[start DATA SHOWN]
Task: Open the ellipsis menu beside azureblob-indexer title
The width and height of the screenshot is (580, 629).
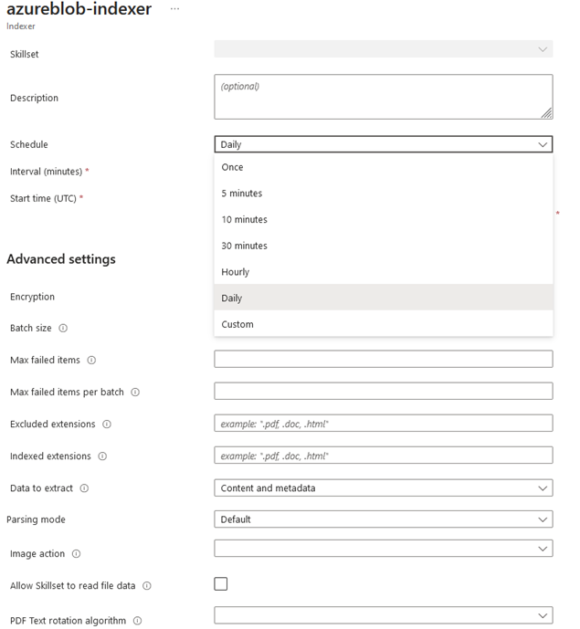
[end DATA SHOWN]
[start DATA SHOWN]
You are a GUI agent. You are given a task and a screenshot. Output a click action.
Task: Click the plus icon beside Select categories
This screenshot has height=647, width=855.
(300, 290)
[end DATA SHOWN]
** WRITTEN INSTRUCTION **
Find each line in the data above that contains the word "height" and copy those lines.

** EXPECTED OUTPUT **
The width and height of the screenshot is (580, 629).
This screenshot has height=647, width=855.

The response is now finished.